Lì, tra infermiere che la trattano come una vecchia capricciosa, la donna ripercorre nella memoria, mentre aspetta la visita della figlia Finetta, la sua vicenda esistenziale, fatta di malintesi, di non detti, di sentimenti inespressi, di tragedie consumate sotto l’occhio privo di compassione di chi assiste. Alla fine Enid appare come l’unica colpevole, causa una non curata depressione post partum, della caduta dalle scale del primogenito Fagus, che rimane cieco in conseguenza dell’incidente. Nonostante ciò Enid si rassegna a concepire con un marito che non ama un erede per la sua nobile famiglia, in modo da assicurare l’indivisibilità del patrimonio. Sopraffatta dal clima di ipocrisia e di indifferenza che la circonda Enid alla fine deciderà di fuggire, tracciando così un solco tra se stessa e i suoi familiari. Un atto che costituirà una rinuncia ai suoi affetti, e anche ai figli. Che la giudicano una madre incapace.
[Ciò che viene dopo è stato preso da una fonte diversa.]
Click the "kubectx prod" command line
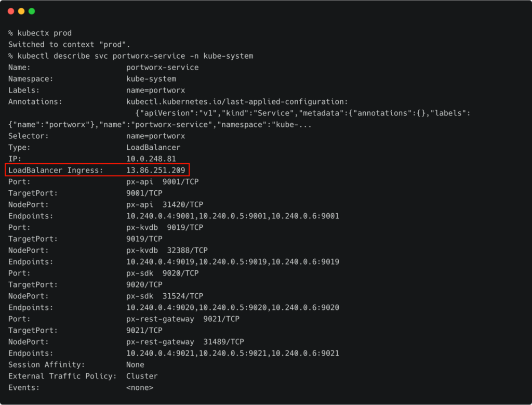Image resolution: width=532 pixels, height=405 pixels. tap(40, 33)
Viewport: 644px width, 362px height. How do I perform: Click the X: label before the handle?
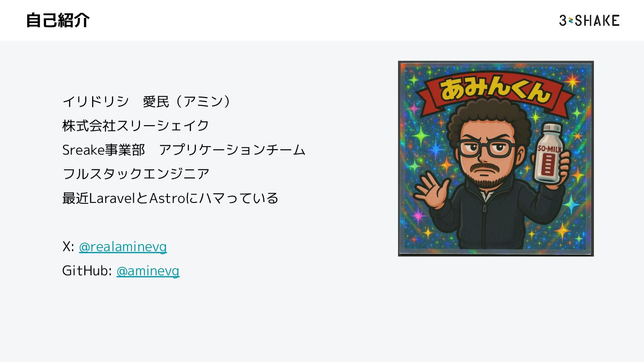coord(68,247)
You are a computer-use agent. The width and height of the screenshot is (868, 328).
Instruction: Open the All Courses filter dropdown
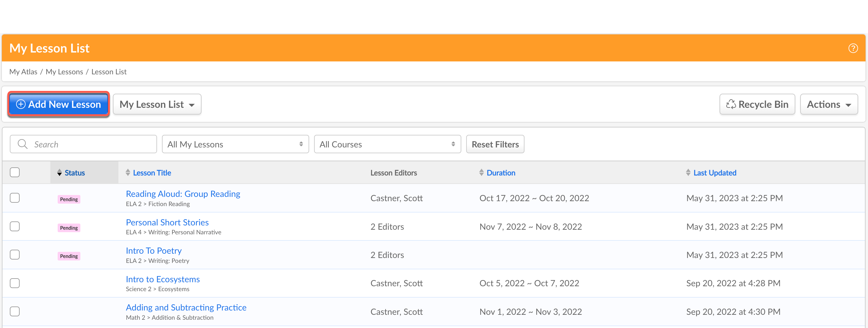(387, 144)
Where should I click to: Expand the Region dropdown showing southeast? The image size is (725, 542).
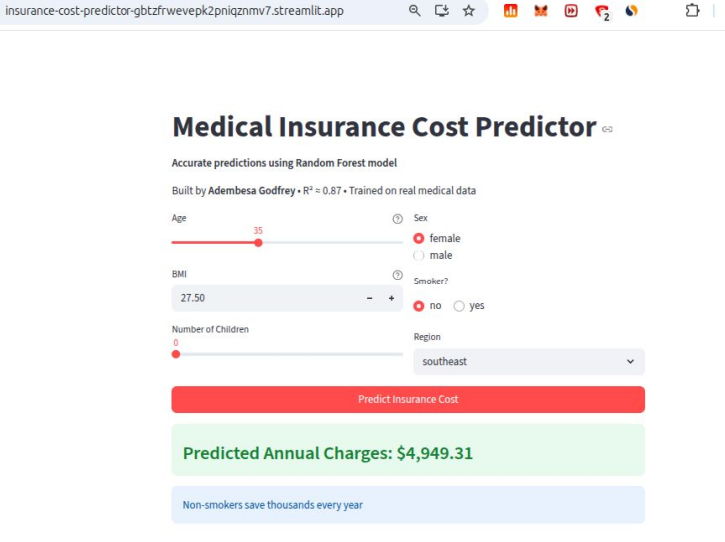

Enid, dopo un soggiorno presso una comunità di cristiani fanatici, cercherà a fatica di ricostruire la sua identità personale mostrando a se stessa che di quei figli è in grado di occuparsi, ma prenderà questa decisione quando ormai è troppo tardi. Il terzogenito, Ian, l’erede, sarà conteso tra lei e sua sorella Joan e per anni la vicenda si trascinerà nelle aule di tribunale finché sarà la stessa Enid a rinunciare a suo figlio in cambio del pagamento dei debiti contratti proprio per ottenerne la custodia.

Un romanzo tragico sulle opprimenti tradizioni familiari, sulla maternità, sulla mancata emancipazione femminile che conduce ad un’infelicità dura e senza scampo. Tutti temi sui quali va a posarsi la coltre di ipocrisia e di egoismo di una famiglia interessata più al buon nome e all’immagine sociale che agli affetti concreti e reali. Una storia narrata con uno stile raffinato e implacabile, capace di determinare un’atmosfera di cupa disperazione, proprio come il cuore della protagonista che man mano si indurisce sempre di più. Circondata com’è da cuori indifferenti che rafforzano un senso di scoramento intuibile fin dalle prime pagine e che aprirà la strada ai drammi che seguiranno. L’autrice si è basata sui racconti del padre, sulle lettere di famiglia e sui referti medici, riuscendo a dar voce al dolore inespresso di sua nonna e rendendo omaggio alla memoria del padre, bambino “venduto” per 500 sterline.